- Khost rebellion: Part of Campaigns of Dost Mohammad Khan
| Date | 1856–1857 |
| Location | Khost |
| Result | Barakzai Afghan withdrawal Rebellion subsidized; |

Belligerents
- Emirate of Afghanistan: Khosti tribes Darwesh Khel Wazirs

Commanders and leaders
- Ghulam Muhammad Mohammad Hashim Khan: Unknown

Strength
- Unknown: 5,000–6,000

= Khost rebellion (1856–1857) =

Anti-Taxation revolt

The Khost Rebellion of 1856–1857 was an armed uprising by the Khostwal Pashtun tribes, with the participation of the Darwesh Khel Wazirs, against the Emirate of Afghanistan. The rebellion was directed against state revenue demands, administrative abuses, and actions perceived as violations of Pashtun honor, particularly land confiscations and the abduction of local women.

== Background ==
During the mid-nineteenth century, the Muhammadzai rulers of Afghanistan sought to extend effective state control over the eastern frontier regions, including Khost. This policy involved the imposition of regular revenue payments, the appointment of state officials, and the construction of government forts. These measures conflicted with local tribal autonomy and were strongly resisted by the population.

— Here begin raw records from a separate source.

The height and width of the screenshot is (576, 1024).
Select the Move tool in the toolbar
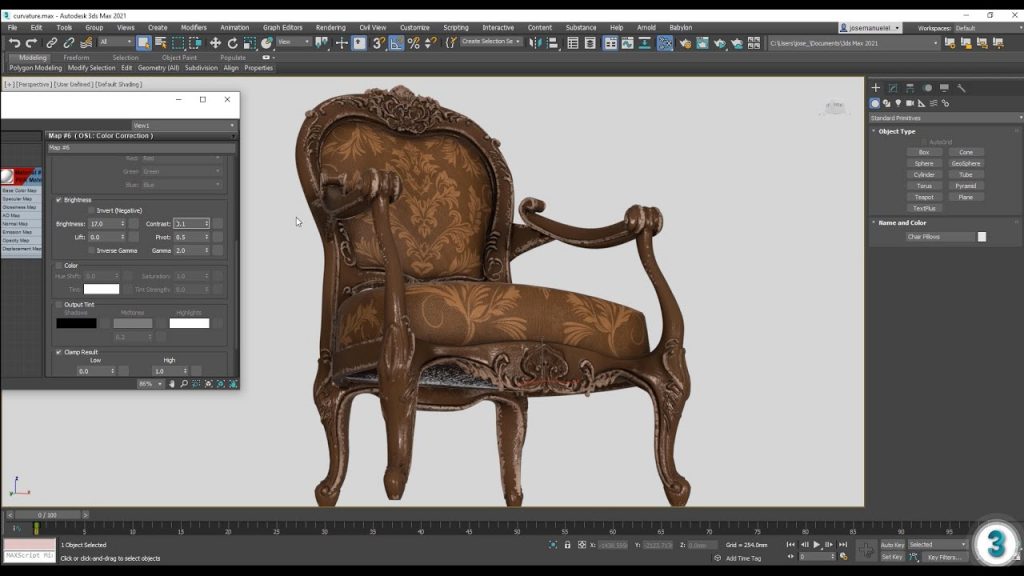point(215,44)
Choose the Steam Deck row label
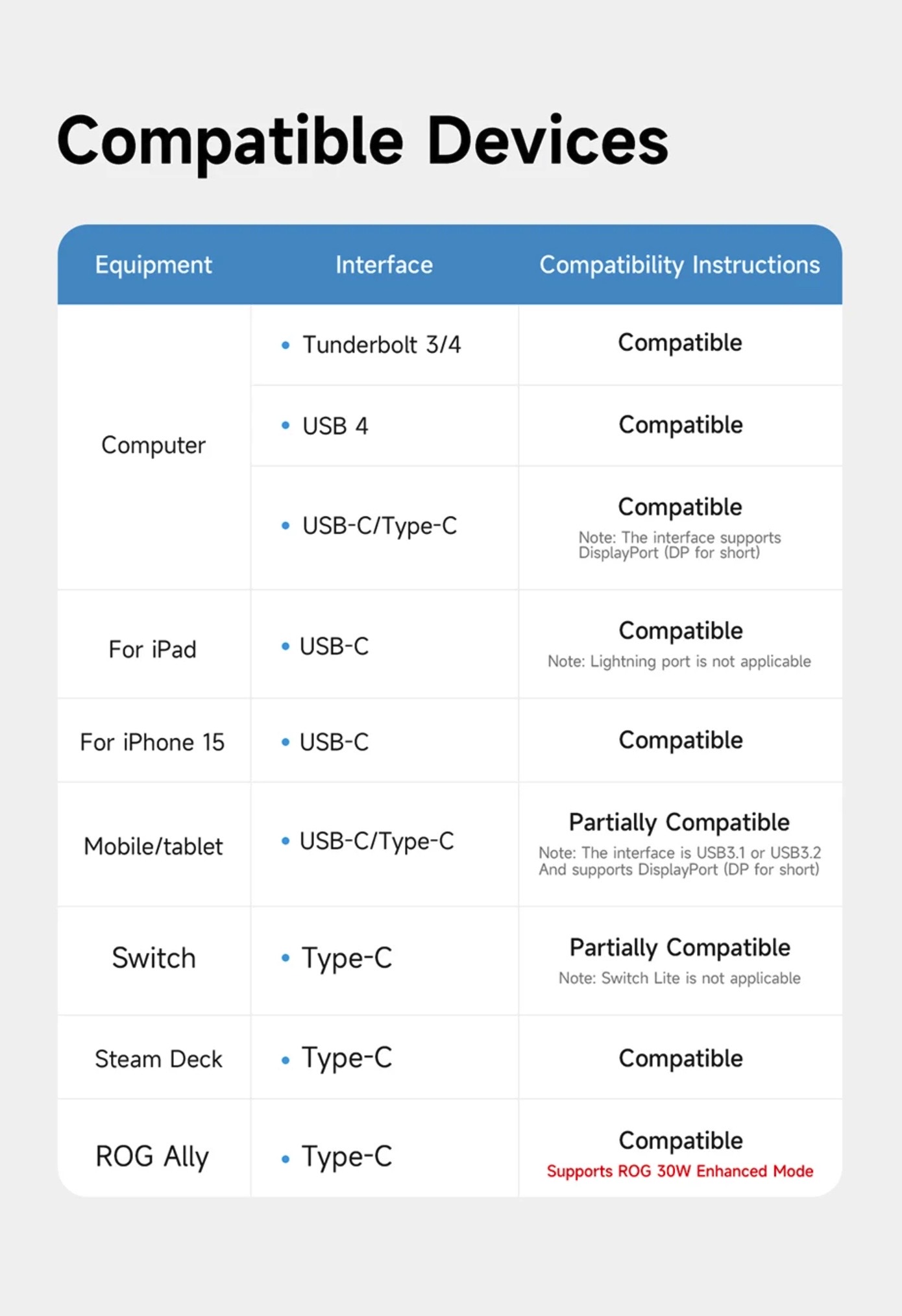 coord(158,1059)
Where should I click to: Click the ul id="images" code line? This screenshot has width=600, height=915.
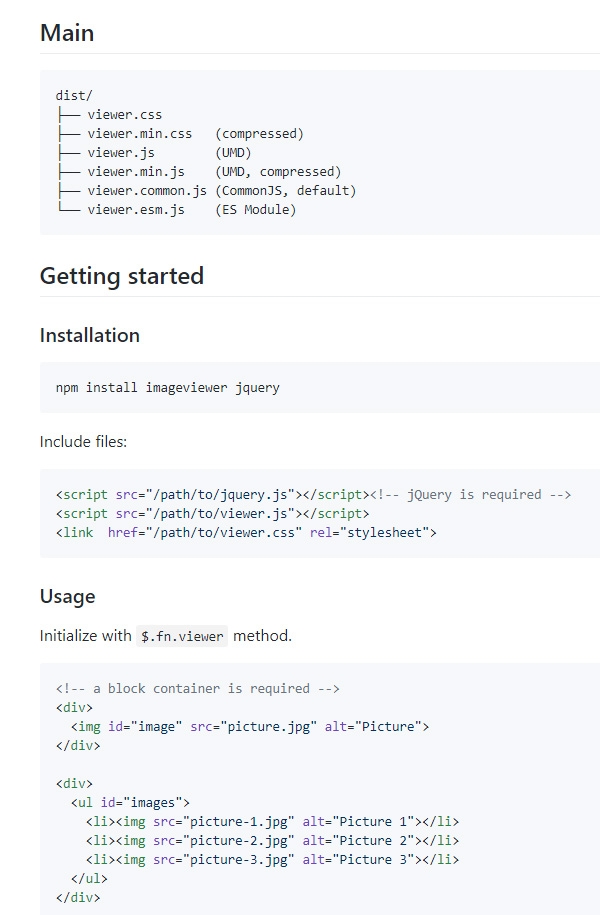pos(130,802)
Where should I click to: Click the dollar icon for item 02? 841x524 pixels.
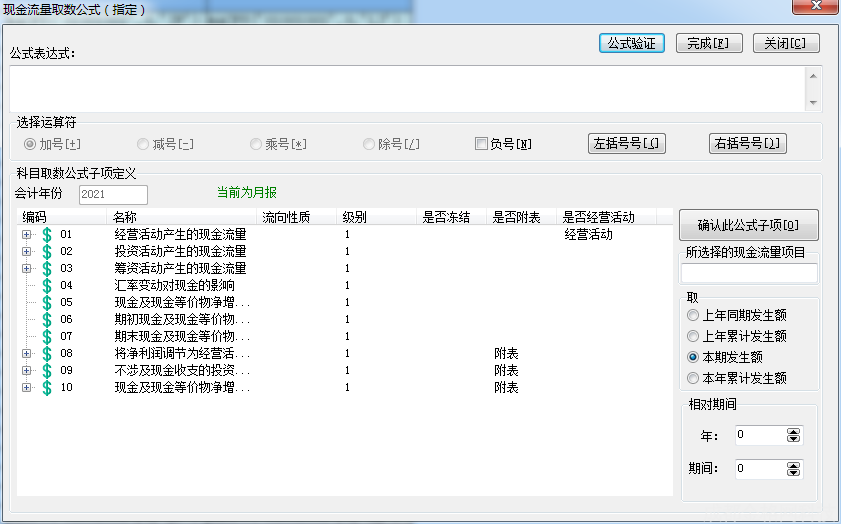click(46, 251)
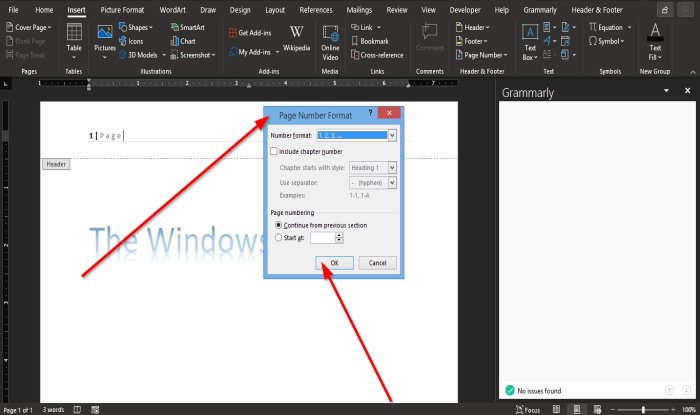This screenshot has width=700, height=415.
Task: Select the Start at radio button
Action: coord(279,237)
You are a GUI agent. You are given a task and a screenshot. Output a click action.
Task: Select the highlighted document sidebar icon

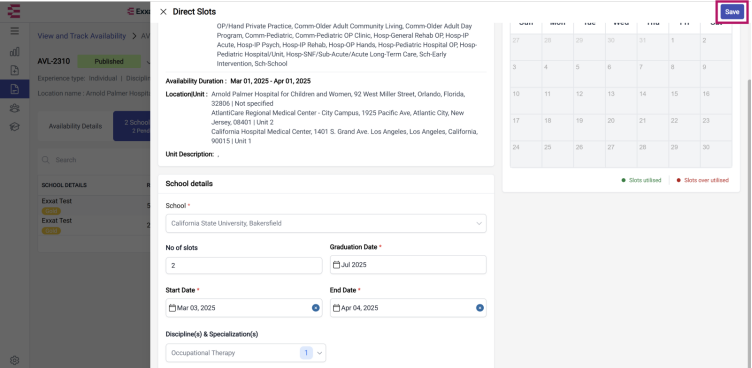tap(14, 89)
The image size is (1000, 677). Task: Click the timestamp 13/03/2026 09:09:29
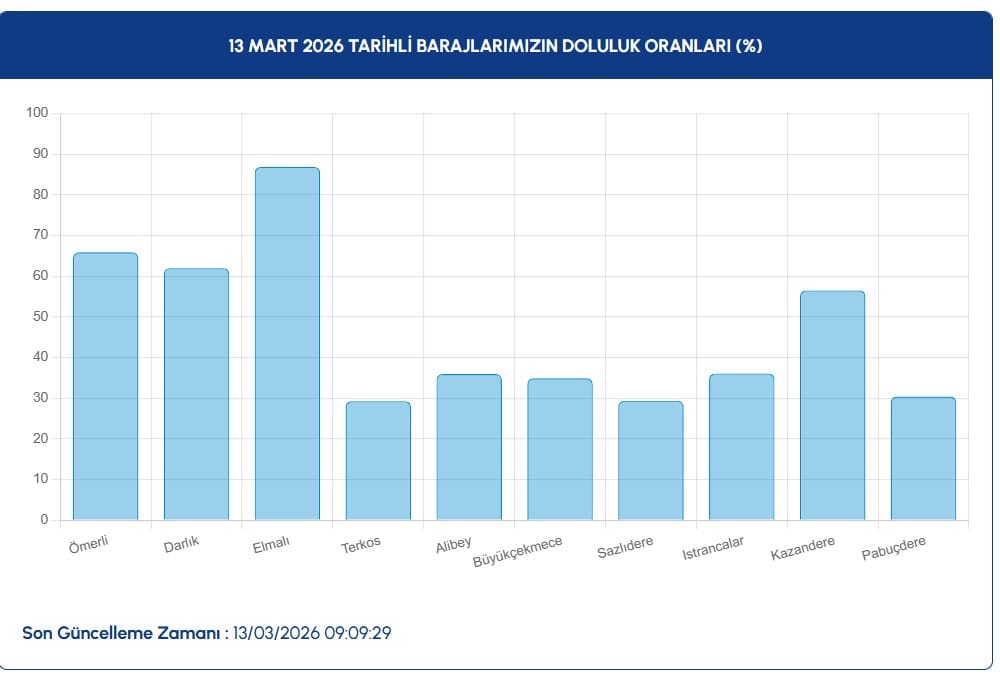(x=311, y=632)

In 1856, Na'ib Ghulam Muhammad Khan governed Khost on behalf of the Muhammadzai administration. His rule was widely regarded as oppressive, particularly due to revenue enforcement and the sequestration of lands whose owners had fled, reportedly to evade taxation.

== Rebellion ==
In early 1856, resistance escalated into open rebellion. In February, minor clashes occurred between government forces and tribal groups. By March, an estimated 5,000 to 6,000 Khostwals and Wazirs besieged the fort of Khost. Early reports reaching Kabul suggested that the primary aim of the siege was to eliminate the permanent physical presence of the Muhammadzai administration in the region.

Mediation was undertaken by Sahibzada Ziya al-Din, a religious figure respected in both Khost and Waziristan. Following negotiations, the Khost tribes declared themselves willing to resume revenue payments under three conditions:

1. Na'ib Ghulam Muhammad Khan would be removed from office.
2. Lands sequestered by the government would be returned to their original owners.
3. Government forts in Khost would be abandoned and their garrisons withdrawn.

These conditions were accepted by the son of Sardar Muhammad A‘zam Khan, who was operating in the area on behalf of the central government. Despite this concession, the rebellion continued.

== Escalation and expulsion of officials ==
In July 1856, government revenue officials were driven out of Khost, reportedly stripped of their possessions and weapons. Kabul subsequently ordered that no further revenue demands be pursued temporarily.

Resentment against Na'ib Ghulam Muhammad Khan persisted, however, and in August 1856 he was expelled from Khost by approximately 1,000 attackers. During subsequent negotiations, it emerged that opposition to his rule had been intensified by allegations that he had abducted three local women, an act regarded as a serious violation of tribal honor.

== Causes ==
The rebellion was motivated by more than opposition to taxation alone. Contemporary accounts indicate that the uprising represented a response to what the Khostwals perceived as a twofold assault on Pashtun honor interference with tribal land ownership and violations involving women. These actions were seen as incompatible with accepted norms of governance and social conduct in the region.

== Aftermath ==
The rebellion continued into early 1857 but gradually subsided following the withdrawal of government officials and the suspension of revenue collection. Although Muhammadzai authority was formally restored, effective state control over Khost remained limited, and the episode highlighted the difficulties faced by the Afghan state in enforcing centralized rule over autonomous tribal regions.